本文 =
· · · · · · ·
末吉 そうですね。GPSは人工衛星が発している電波を受信して、位置を割り出します。このため天空が開けた場所でないと動きません。それも複数の衛星の電波を同時に捕らえなければなりませんので、地下や屋内はもちろん、都会のビル群の中でも計測は難しくなります。GPSと違って、我々が開発したPlaceEngineの技術は、測位に無線LANのアクセスポイントが発する電波を利用するので、地下や都会に強いという特長があります。

——しかし無線LANのアクセスポイントは、数が少ないのではないでしょうか。

末吉 そんなことはありません。お金を払って使う無線LANのアクセスポイント(ホットスポット)は、確かに全国には数千か所しかありません。しかしPlaceEngineはそうしたホットスポットにつなげて使うものではありません。位置を割り出すために利用するアクセスポイントは、オフィスや個人によって使用されているものです。住宅街などでパソコンから無線LANのアクセスポイントを検索すると、かなり多くのアクセスポイントがあることに気付いた人もいらっしゃるのではないでしょうか。

——確かに。周囲のアクセスポイントがズラリと検索されることがあります。

末吉 その通りです。それらのアクセスポイントは、つなげてインターネットを利用することはできなくても、周囲と常に情報をやり取りしています。それが何を意味するかというと、アクセスポイントに割り当てられた固有アドレス(MACアドレス)などが分かるということです。無線LANが使われていれば、どんな場所でもそうした情報を取得することができます。

——アクセスポイントの情報からどのように位置を知るのですか。

末吉 無線LANを検索すれば、受信できるアクセスポイントのリストができますね。このリストを既存のアクセスポイントのリストと照らし合わせます。それに加えて、各アクセスポイントから届く電波の強さを利用します。受信できるアクセスポイントのリストと電波の強さを分析することにより、位置を割り出すのが私たちの技術です。

——場所ごとに、アクセスポイントのリストと電波強度の組み合わせが異なるということですね。
· · · · · · ·
データ抜粋 =
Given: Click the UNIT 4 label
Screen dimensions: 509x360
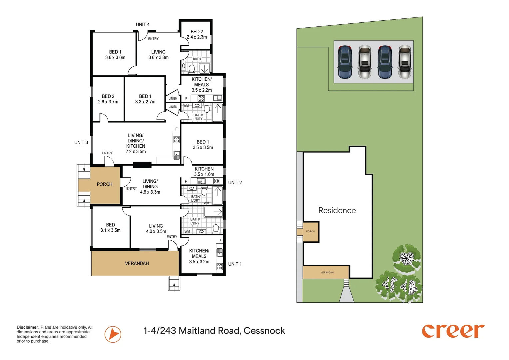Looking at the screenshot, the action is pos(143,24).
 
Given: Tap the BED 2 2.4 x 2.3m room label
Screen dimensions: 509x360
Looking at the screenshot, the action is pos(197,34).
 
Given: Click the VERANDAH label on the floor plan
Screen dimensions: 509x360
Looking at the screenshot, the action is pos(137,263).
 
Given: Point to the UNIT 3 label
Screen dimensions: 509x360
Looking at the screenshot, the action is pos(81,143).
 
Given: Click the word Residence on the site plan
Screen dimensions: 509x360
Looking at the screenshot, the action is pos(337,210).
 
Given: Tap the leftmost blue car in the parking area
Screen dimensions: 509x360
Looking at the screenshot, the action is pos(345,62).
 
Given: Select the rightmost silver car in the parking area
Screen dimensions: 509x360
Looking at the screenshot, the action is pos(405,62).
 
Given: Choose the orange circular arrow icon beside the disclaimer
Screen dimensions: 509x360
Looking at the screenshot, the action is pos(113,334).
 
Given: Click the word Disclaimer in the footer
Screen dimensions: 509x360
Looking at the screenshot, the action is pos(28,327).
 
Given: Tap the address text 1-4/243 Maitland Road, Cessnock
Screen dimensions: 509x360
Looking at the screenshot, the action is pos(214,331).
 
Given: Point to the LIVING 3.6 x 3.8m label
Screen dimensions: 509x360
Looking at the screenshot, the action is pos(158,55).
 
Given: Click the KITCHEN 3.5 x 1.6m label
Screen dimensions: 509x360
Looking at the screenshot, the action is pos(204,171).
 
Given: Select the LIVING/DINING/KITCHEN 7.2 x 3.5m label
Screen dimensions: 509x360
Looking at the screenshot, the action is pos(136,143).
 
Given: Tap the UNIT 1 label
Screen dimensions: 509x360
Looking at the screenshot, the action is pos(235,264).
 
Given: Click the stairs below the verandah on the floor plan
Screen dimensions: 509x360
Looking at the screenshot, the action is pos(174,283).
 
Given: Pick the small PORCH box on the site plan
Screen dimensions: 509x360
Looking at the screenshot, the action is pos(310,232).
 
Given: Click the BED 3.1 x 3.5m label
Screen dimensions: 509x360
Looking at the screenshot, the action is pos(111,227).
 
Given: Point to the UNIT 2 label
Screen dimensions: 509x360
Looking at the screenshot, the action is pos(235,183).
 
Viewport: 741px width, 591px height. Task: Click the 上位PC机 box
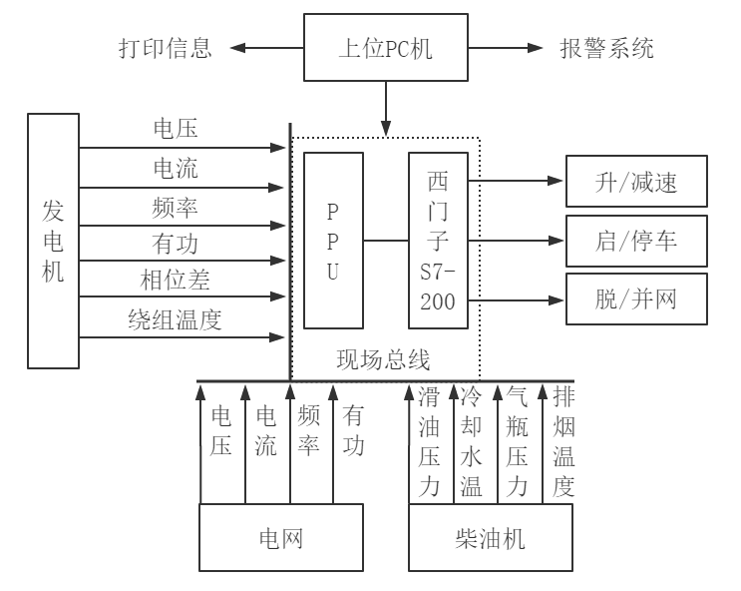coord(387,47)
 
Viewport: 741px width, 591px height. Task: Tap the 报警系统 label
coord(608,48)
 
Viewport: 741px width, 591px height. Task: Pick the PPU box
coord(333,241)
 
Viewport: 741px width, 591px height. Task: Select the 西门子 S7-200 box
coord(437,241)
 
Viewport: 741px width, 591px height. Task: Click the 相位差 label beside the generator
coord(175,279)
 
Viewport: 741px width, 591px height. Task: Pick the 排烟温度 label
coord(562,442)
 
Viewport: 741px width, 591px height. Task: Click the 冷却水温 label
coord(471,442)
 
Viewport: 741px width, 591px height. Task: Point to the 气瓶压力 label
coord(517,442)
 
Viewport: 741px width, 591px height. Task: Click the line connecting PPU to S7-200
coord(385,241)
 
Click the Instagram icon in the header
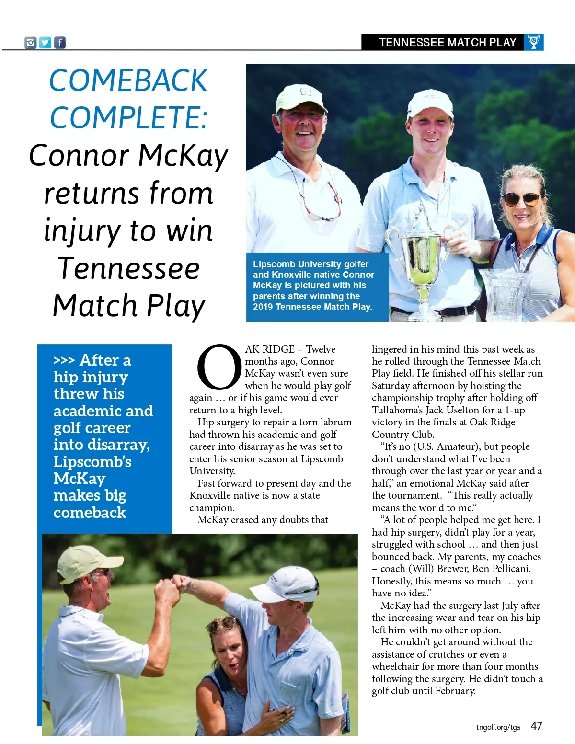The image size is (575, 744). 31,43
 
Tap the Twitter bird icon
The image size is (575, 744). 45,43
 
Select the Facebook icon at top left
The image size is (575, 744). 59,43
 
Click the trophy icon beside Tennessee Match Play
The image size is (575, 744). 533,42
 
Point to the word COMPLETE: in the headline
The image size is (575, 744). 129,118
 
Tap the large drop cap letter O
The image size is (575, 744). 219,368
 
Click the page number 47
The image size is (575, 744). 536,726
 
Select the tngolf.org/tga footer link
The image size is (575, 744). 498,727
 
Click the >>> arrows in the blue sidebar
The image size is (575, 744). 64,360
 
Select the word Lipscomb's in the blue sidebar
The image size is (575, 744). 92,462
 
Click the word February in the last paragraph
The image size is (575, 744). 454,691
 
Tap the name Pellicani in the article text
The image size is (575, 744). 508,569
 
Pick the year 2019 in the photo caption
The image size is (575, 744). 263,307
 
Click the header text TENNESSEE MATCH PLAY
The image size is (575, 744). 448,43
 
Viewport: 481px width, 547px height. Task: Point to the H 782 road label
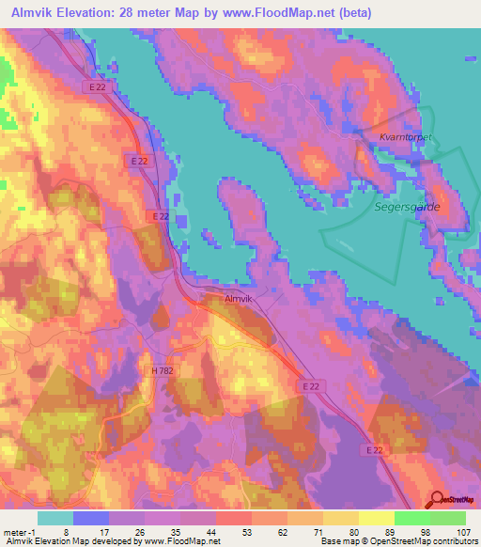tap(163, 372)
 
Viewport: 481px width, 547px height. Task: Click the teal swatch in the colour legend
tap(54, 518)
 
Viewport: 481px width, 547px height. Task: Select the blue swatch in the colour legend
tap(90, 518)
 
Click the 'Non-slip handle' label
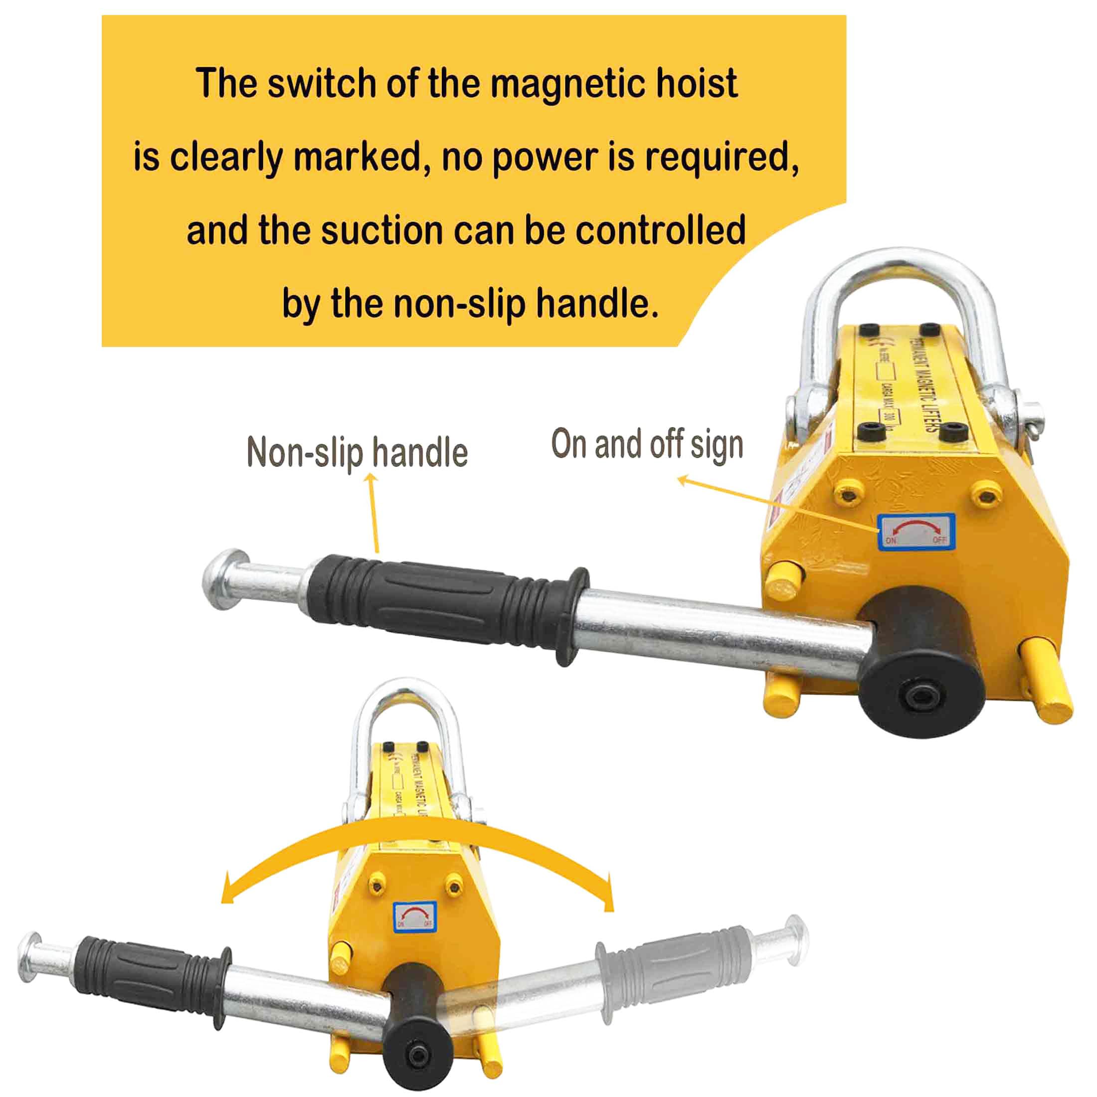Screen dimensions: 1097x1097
· · · · · · ·
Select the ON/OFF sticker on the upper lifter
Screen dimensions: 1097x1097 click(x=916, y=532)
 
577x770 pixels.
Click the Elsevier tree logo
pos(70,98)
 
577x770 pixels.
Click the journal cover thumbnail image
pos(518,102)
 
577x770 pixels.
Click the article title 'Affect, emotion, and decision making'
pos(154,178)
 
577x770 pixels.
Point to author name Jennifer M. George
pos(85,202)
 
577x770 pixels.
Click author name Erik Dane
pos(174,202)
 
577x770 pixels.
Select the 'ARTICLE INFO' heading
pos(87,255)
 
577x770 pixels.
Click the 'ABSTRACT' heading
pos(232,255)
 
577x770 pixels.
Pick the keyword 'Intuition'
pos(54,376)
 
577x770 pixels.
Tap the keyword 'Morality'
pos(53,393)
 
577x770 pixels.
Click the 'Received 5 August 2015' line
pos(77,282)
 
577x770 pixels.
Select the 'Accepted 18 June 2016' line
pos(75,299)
· · · · · · ·
課題一覧 =
1) PlaceEngineに関する本文のうち、「末吉 無線LANを検索すれば」から「せが異なるということですね。」までを、両端を含めてそのまま書き写してください。
2) PlaceEngineに関する本文をもとに、次の問いに答えてください。
(a) GPSは何が発している電波を受信して位置を割り出しますか。
(b) お金を払って使う無線LANのアクセスポイント（ホットスポット）は、全国に何か所ありますか。
(c) 位置を割り出す際、受信できるアクセスポイントのリストに加えて何を利用しますか。

出力結果 =
1)
末吉 無線LANを検索すれば、受信できるアクセスポイントのリストができますね。このリストを既存のアクセスポイントのリストと照らし合わせます。それに加えて、各アクセスポイントから届く電波の強さを利用します。受信できるアクセスポイントのリストと電波の強さを分析することにより、位置を割り出すのが私たちの技術です。

——場所ごとに、アクセスポイントのリストと電波強度の組み合わせが異なるということですね。

2)
(a) 人工衛星
(b) 数千か所
(c) 各アクセスポイントから届く電波の強さ